Where do you guys get information? Obscure facts and whatever. Where do find compendiums?

There are so many things that I want to research and google doesn't fucking work. All I get are top 10 lists showing the same ten info snippets that don't explain fucking anything.

I have this problem with basically anything I want to know. Medieval tools and clothing, archaic terms for shit, how people did stuff, why people did that stuff. Hell, sometimes I just want to know why certain foods are holiday foods.

For example, right now I want to know what the liver symbolizes in mythology. A lot of folklore creatures eat only the liver, the thing with prometheus, etc. I mean yeah, it's the organ that "moderates qi", but a 5 line paragraph on yahoo answers can't be all there is to know- this shit is intercultural.

Or, I want to focus on specific areas for example, native american folklore. And all I can fucking find are coyote, thunderbird, skinwalker, EVERYONE KNOWS WHAT A FUCKING SKINWALKER IS!

Japanese folklore is the fucking worst too. Do you have ANY IDEA how many japanese monsters there are? A stupid amount, and everytime you looks for ANYTHING japanese you get the same 15 monsters. It doesn't even matter WHAT you're looking for.

I'm getting really fucking frustrated constantly being stoned-walled by fucking top ten lists and pages that've been dead since 2003. Or worst of all, company bios.

is this the right place to ask this?

>> No.12540830

unironically, old books in libraries.

Look at Wikipedia, what are the most popular articles? Games, animu, vidya, current TV. Anything earlier than 2004 doesn't exist, anything that isn't American doesn't exist. Look at Torrent, what do they have? Movies, TV shows, they don't show anything from before 2004. And certainly fanboys aren't going to write articles or websites about non-pop culture.

>> No.12540831

>>12540811
>Where do you guys get information? Obscure facts and whatever. Where do find compendiums?
This is the literature forum, where do you think we get it from?
Books.
Google/Wikipedia is for pseuds.
If you want more than a snippet go to the library and find a book on the subject.

>> No.12540842

Just check the references section of the wiki page and read that lmao

>> No.12540848 [DELETED] 

Books.
To find books: books.google.fi and similar sites.
:^)

>> No.12540857

>>12540811
>Japanese folklore is the fucking worst too. Do you have ANY IDEA how many japanese monsters there are? A stupid amount, and everytime you looks for ANYTHING japanese you get the same 15 monsters. It doesn't even matter WHAT you're looking for.
How do you know there are more than 15 monsters? You must have found that somewhere. Start there.

>> No.12540868

>>12540830
>>12540831
I suppose so, but whatever I manage to find is rarely much more in depth, unless the book is about that one specific subject. Encyclopedias only have blurbs. I once went through a whole book written in like, the 17th century looking for a single, specific nugget of information and it was maybe, a single sentence.

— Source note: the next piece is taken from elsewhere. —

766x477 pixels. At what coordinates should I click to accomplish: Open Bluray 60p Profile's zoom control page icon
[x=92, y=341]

I mean, I get it, and that's just what I'll have to do, but there's gotta be one nerd in the field that just collects this shit? I mean some chick spent 7 years posting buffy info every 20 minutes.

>> No.12540876

>>12540830
You clelarly haven't spend enough time on Wikipedia.

>>12540811
Go to wikipedia, look up the sources. Often it's shitty newspaper articles, but the best articles have textbooks, scientific papers, or well-regarded scholarly anthologies as their sources.

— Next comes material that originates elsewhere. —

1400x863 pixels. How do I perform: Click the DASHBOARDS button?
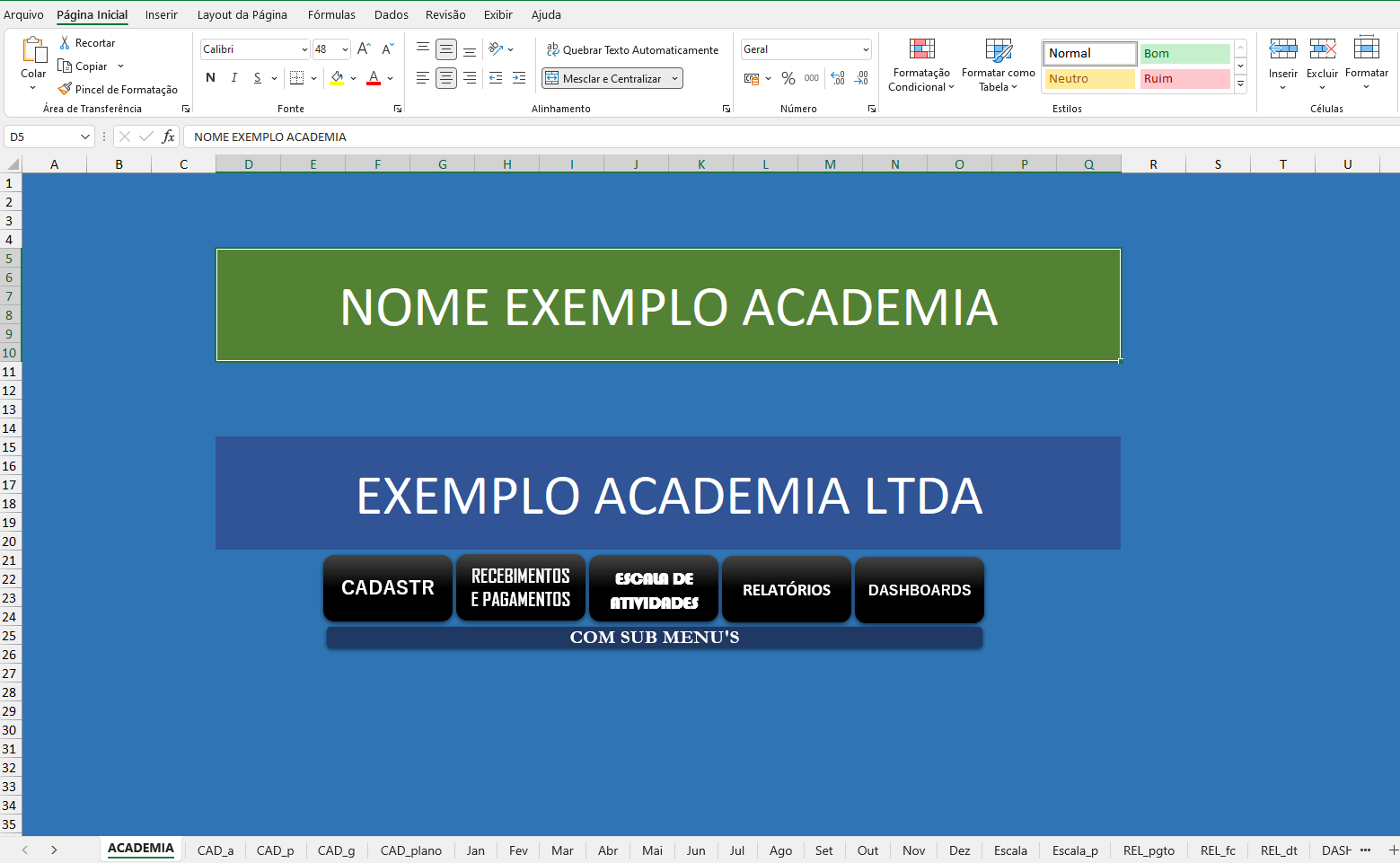point(919,589)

Try also Wikisources (for literature) which has entire body of work, often in the original.

You can also look up the official pages of famous unviersity (like Standford encyclopedia of philosphy https://plato.stanford.edu/).).

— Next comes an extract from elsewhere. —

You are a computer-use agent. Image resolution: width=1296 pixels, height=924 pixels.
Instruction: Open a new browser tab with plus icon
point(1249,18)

All those ressources are one or two smart google searches away from you, and they will let you know what books exacty you need to read.

Then you can search your books (try libgen for anything scientific and a lot of the non-scientific) online and download them as pdf or, in the worst case, learn in what physical libraries you can find them.

>> No.12540884

>>12540868
Another thing about Wikipedia, is that most of the articles are in English. Depending on your subject, the best book might in a different language altogether. Despite muh information, people on Wikipedia tend to be monolingual

another thing you should check are big university libraries, but that does mean you have to live near a big 10 university or your local library must have an inter-library loan program

>> No.12540889

>>12540876
Also at some point it's likely you will have to contact a scholar on what you're researching. It's easier if you're studying/working in universities, but in any case, it involves looking up the most communicative of the important scholars in the field and e-mailing them.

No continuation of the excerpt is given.